DATA ENTRIES =
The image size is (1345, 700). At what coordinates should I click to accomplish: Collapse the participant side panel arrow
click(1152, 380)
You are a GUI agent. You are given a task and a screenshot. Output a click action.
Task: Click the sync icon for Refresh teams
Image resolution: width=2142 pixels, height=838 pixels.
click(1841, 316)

GIVEN EXERCISE = Move every click coordinate in the answers by adding 20 to each of its numbers, and write out all the items again in full, requests included.

EXPECTED ANSWER =
The image size is (1345, 700). At what coordinates should I click to accomplish: Collapse the participant side panel arrow
click(1172, 400)
You are a GUI agent. You are given a task and a screenshot. Output a click action.
Task: Click the sync icon for Refresh teams
Image resolution: width=2142 pixels, height=838 pixels.
click(1861, 336)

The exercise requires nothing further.